ショッピングモールのほころびが目立ってきている。
まだ真新しい建物なのに、すでに終わりの気配が漂っているのは、
なんとも切ない。
なんでこうなっちゃうんだろうと、いつも考えるけど、
もともと、こういうものは日本には向いてなかったんだと思う。
区画がきちんとわけられていて、
そのなかに商品が整然と並んでいるものに、
日本人は、魅力を感じないんだと思う。
もっと雑多で、混沌としている、
闇市やアジアの市場みたいなものに活気は起こり、
付加価値は生まれるんだと思う。
線引した区画から、一ミリもはみ出さないでくださいね、
マメヒコさん、線の内側だけで、頑張ってくださいね。
みたいな、大家さんが偉いんです、区画販売型ビジネスは、
もう終わりなんだと思う。
だってこんなの、買うヒトのことはそっちのけで、
購買意欲なんてちっとも掻き立てられないから。
ボクが一棟まるごとを借りて、
その中を全部好きにやっていいとなったら、
まず区画を取っ払う。
リアルな空間を回遊することそのものが楽しい、
そういうショッピングを提案しないとダメだと思う。
ゲージの中で、あなたらしくね、と言われても、
羽のない鶏は逃げ出すことも知らない、だ。
定点でのぞくショッピングモールも、相変わらずやばい。
次々とテナントが抜け、かわいそうに、
空き部屋コンテストみたいになってる。
ただひとつ元気なのは、吹き抜けに植えられたシマトネリコ。

提示資料:
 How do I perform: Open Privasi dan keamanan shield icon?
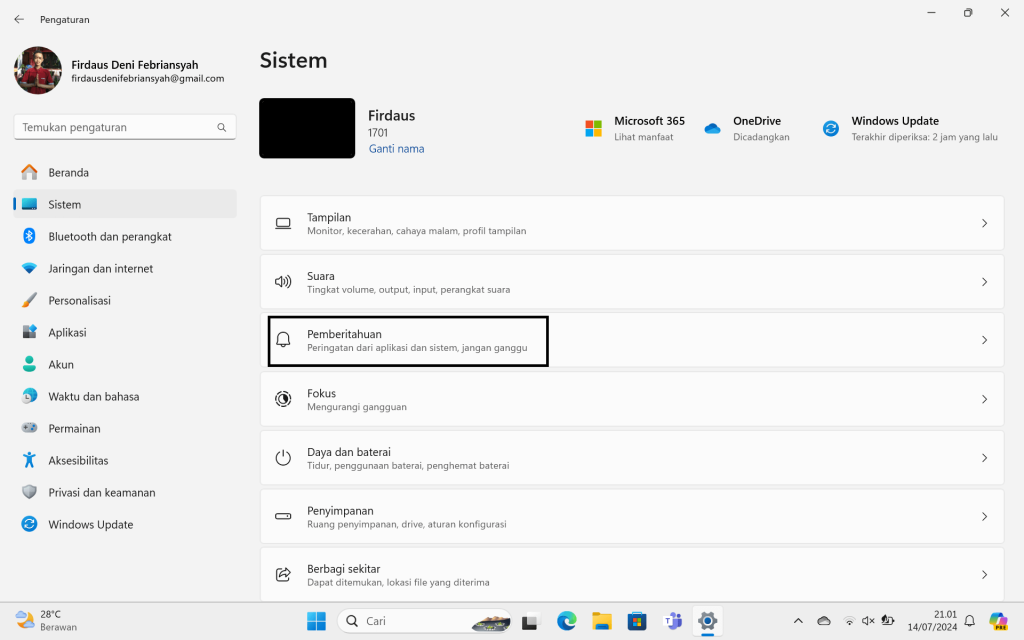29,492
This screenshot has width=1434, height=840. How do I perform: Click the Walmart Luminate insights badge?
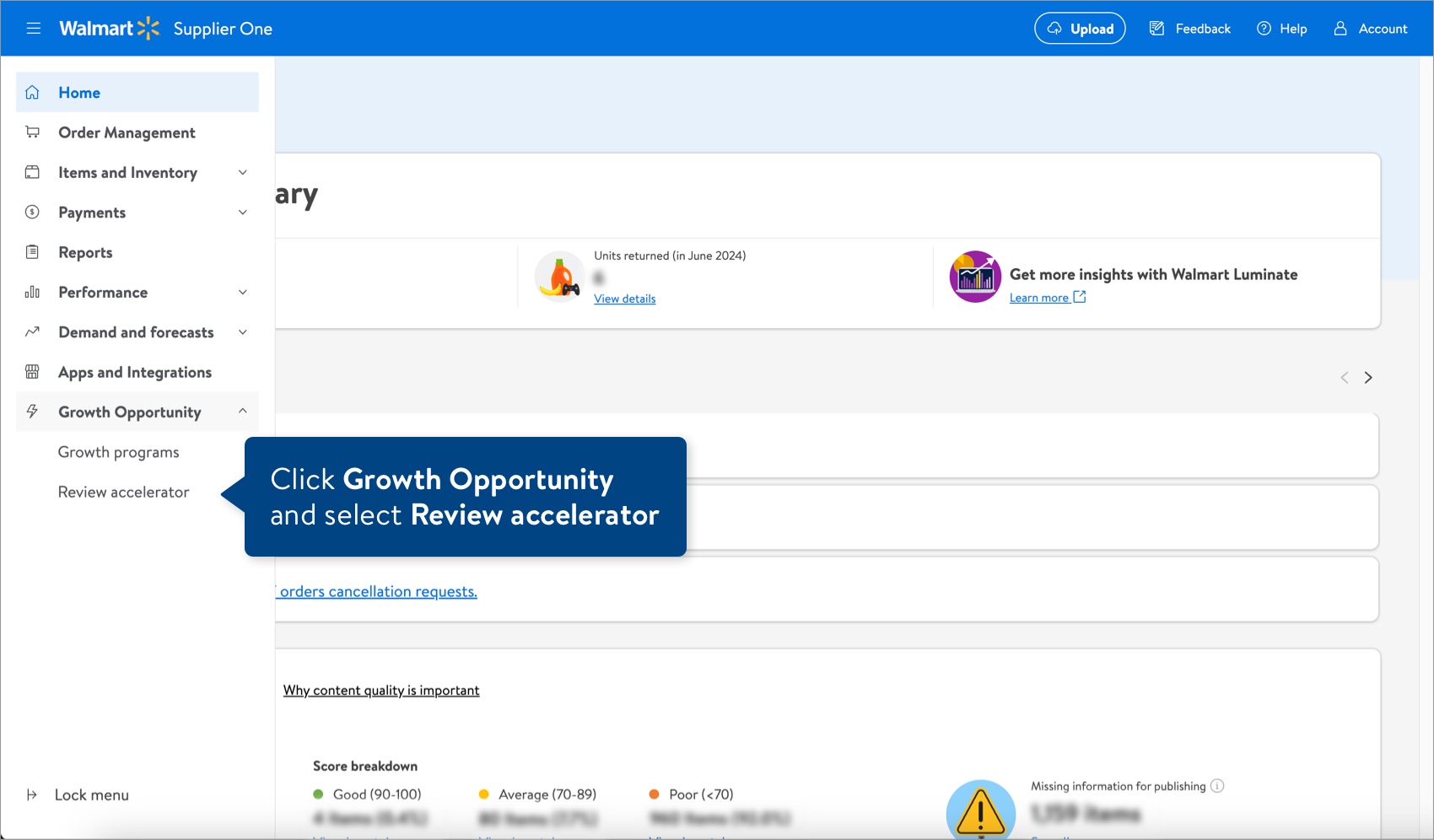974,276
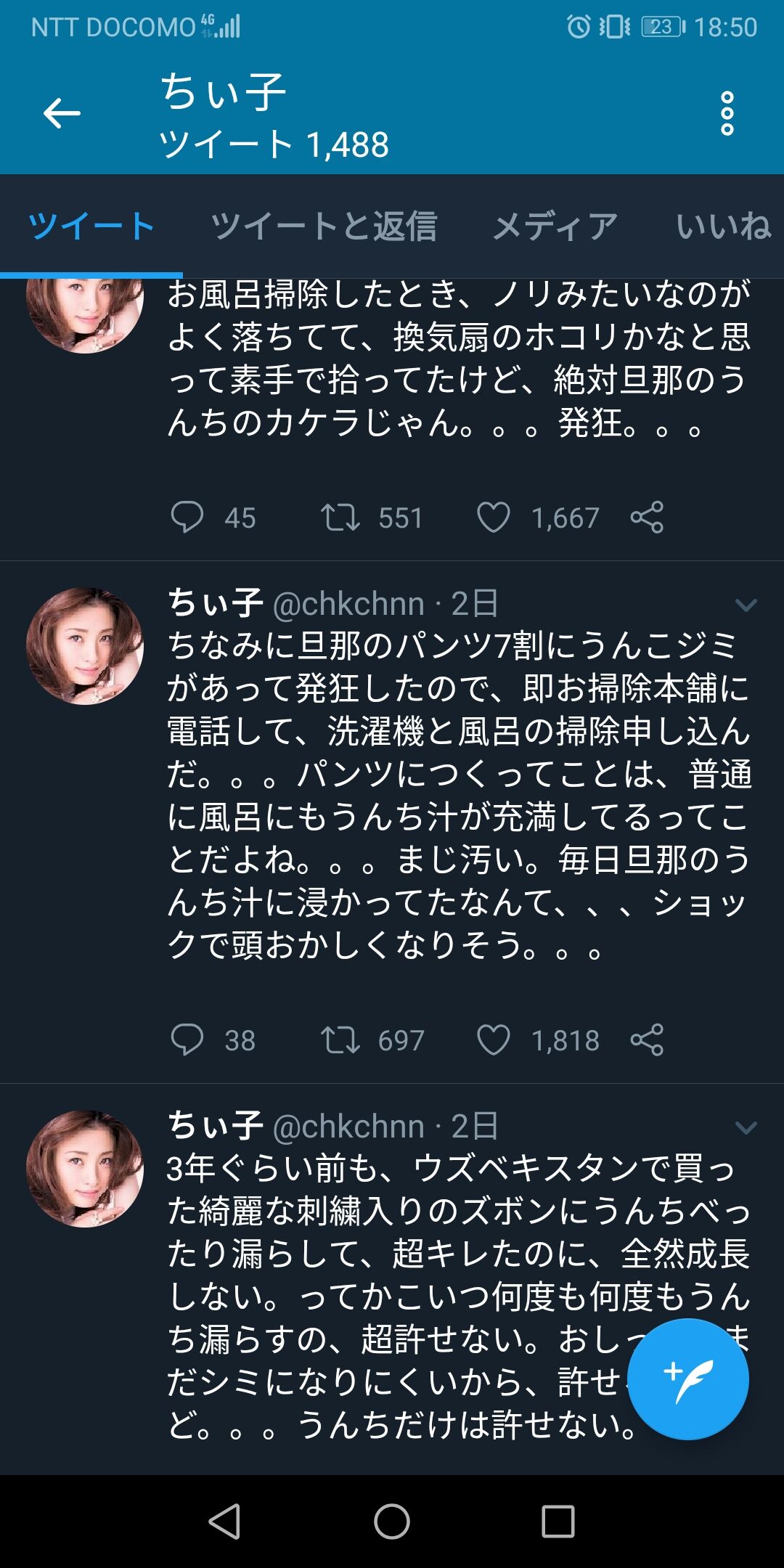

課題 A: ショッピングモールについての本文で、「と思う」で締めくくられている文をすべて抜き出してください。
課題 B: ショッピングモールについての本文を、最後の文のあとから書き継いでください。

回答 A:
・なんでこうなっちゃうんだろうと、いつも考えるけど、もともと、こういうものは日本には向いてなかったんだと思う。
・区画がきちんとわけられていて、そのなかに商品が整然と並んでいるものに、日本人は、魅力を感じないんだと思う。
・もっと雑多で、混沌としている、闇市やアジアの市場みたいなものに活気は起こり、付加価値は生まれるんだと思う。
・みたいな、大家さんが偉いんです、区画販売型ビジネスは、もう終わりなんだと思う。
・リアルな空間を回遊することそのものが楽しい、そういうショッピングを提案しないとダメだと思う。

回答 B:
手を入れる余裕がないんだろうか、放任され、
かえって年々、たくましくなってる。
ショッピングモールも、
このシマトネリコとともに育ちますように。
そんなシンボルツリーなんだろうが、
今となってはなんとも皮肉だ。
きっとこのシマトネリコだけが、ここの生き証人になる。
不動産価値は五輪後、大幅に下落して、
中堅のショッピングモールは、いまの形ではやれなくなるだろう。
そうなったら、個人の変てこなテナントが入れるようになる。
そうしたら、区画が溶けだし、収集がつかなくなり、
そこでやっと、モールとして面白くなるのかもしれない。
意地になって、家賃も下げず(融資した人たちが下げさせないんだと思う)、
100均とか、全部ドラックストアになったところで、もう限界がある。
十数年の間に、オーナーはいく人か変わり、店子も変わり、
シマトネリコだけが、すべてを知るだろう。
うちも、ショッピングモールへ出店の誘いを受けることがあるけど、
ボードゲームみたいな商売をやってる人たちのところに参加して、
区画をはみ出さなくては人は魅力を感じませんよ、とか言っても、
こいつバカかと思われるだけだから、ほとんどお断りしてる。
ただ、そこで働くヒトや利用するヒトの気持ちを優先すると、
間違ったことは言ってないつもりだけど。
発言力もないのに本質をついたようなことを言うのが、
ボクの男としての浅はかで愚かなところだということまでは、
わかっている。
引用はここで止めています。